A natureza não é simplista, é sábia. O homem não é um ser descartável, mas eterno. Aqui vale pensarmos sobre uma fábula interessante. Um homem muito simples e pobre vivia nas imediações de grande castelo fortemente guarnecido. Sem nunca ter lá adentrado, o homem vivia sonhando com as maravilhas que certamente existiriam no interior daquela fortaleza. Curioso e disposto a desvendar tais mistérios, certo dia implorou aos vigilantes que lhe deixassem entrar, seria o maior prêmio de sua vida. Um momento só. Após várias tentativas malogradas, o simples homem recebeu de um vigilante mais sensível a autorização para chegar aos jardins do castelo. Ao transpor a grande muralha, e fitar os jardins, foi tomado pela sensação de estar diante de um grande tesouro. Na verdade, ele observou somente “os jardins”, não entrou em contato com as verdadeiras jóias de ouro e pedras preciosas que a fortaleza velava em suas salas e aposentos.

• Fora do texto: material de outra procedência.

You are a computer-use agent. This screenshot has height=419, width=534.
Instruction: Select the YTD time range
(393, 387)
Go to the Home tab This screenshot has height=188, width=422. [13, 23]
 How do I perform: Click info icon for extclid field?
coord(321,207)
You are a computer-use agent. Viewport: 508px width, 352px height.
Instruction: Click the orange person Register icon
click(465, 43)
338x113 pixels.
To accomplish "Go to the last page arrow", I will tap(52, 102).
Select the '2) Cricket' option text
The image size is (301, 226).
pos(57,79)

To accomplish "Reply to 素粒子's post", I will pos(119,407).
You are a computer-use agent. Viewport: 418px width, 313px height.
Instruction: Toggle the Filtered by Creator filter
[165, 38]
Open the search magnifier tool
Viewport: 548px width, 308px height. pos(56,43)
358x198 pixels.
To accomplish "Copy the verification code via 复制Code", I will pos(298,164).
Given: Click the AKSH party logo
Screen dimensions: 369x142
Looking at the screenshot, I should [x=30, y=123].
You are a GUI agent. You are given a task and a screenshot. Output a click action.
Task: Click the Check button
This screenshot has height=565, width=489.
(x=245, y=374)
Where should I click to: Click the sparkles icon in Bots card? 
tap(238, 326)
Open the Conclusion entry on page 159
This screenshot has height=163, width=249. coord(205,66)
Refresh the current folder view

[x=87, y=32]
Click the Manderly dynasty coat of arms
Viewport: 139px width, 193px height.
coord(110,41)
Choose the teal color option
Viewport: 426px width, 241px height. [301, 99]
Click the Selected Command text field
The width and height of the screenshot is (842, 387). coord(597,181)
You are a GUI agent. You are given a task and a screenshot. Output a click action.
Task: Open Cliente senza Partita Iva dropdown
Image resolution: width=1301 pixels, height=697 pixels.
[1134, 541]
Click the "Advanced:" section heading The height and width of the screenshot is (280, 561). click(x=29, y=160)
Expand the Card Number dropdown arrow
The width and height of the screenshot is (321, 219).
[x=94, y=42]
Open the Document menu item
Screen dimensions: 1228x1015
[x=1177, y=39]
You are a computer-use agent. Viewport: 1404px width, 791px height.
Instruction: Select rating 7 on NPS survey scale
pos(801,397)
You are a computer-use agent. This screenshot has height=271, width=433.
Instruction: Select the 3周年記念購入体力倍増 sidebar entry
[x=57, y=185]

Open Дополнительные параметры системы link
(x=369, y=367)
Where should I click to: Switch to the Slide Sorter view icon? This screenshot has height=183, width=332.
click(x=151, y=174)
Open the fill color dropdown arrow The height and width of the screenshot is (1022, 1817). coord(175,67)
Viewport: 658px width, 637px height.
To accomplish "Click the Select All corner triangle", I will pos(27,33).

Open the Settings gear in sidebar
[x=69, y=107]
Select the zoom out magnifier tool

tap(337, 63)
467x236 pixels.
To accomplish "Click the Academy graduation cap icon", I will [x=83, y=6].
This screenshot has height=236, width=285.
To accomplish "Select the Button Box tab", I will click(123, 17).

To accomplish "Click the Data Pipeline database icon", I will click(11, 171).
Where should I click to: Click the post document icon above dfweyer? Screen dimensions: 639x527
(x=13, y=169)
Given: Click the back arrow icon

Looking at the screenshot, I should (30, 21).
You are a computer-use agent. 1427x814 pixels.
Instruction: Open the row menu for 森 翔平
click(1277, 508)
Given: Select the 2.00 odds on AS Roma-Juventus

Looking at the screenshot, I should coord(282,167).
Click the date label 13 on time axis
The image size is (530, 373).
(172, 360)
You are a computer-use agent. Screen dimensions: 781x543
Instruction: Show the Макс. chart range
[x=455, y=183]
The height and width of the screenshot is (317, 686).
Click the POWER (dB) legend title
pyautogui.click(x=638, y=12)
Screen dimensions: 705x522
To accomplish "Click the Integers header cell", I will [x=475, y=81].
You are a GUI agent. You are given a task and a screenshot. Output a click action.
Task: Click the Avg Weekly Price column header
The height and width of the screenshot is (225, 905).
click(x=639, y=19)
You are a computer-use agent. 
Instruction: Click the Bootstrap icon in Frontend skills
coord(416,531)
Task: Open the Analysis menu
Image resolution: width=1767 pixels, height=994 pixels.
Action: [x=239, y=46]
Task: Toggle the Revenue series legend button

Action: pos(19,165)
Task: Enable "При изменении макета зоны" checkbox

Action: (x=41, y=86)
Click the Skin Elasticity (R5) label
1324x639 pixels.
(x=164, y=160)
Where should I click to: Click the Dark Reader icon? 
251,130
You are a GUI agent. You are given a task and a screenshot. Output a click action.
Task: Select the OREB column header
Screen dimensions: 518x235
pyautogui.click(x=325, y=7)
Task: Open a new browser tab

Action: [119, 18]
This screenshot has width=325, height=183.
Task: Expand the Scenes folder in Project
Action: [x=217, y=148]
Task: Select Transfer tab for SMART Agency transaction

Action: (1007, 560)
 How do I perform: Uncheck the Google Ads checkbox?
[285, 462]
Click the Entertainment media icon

Ora, o que vemos? Vemos as coisas materiais e achamos que elas são a fonte de todas as riquezas. Ignoramos que além da vida material, floresce uma riqueza muito maior, toda uma vida exuberante, pujante que não se limita a vida do corpo físico. Somos o “homem simples” que se contenta apenas com os jardins? Ou nossas inquietações nos estimulam a transpor as muralhas de uma vida simplista, reduzida meramente a um fatalismo biológico?
O que temos não perdemos. Quando contraímos laços sólidos de afeto e consideração por nossos parentes e amigos, esses laços perduram. Nem mesmo a morte os rompem.
Diante de uma situação de “perda” (já vimos que o melhor é denominarmos “afastamento temporário”) de alguém querido, necessitamos (as vezes exigimos) apoio de outros corações amigos. O apoio de outras pessoas será sempre importante mas devemos compreendê-lo, na maioria das vezes, como algo inconstante, temporário. Perceber que alguém se preocupa com nosso sofrimento é alentador, mas os estímulos reais deverão eclodir de nosso íntimo.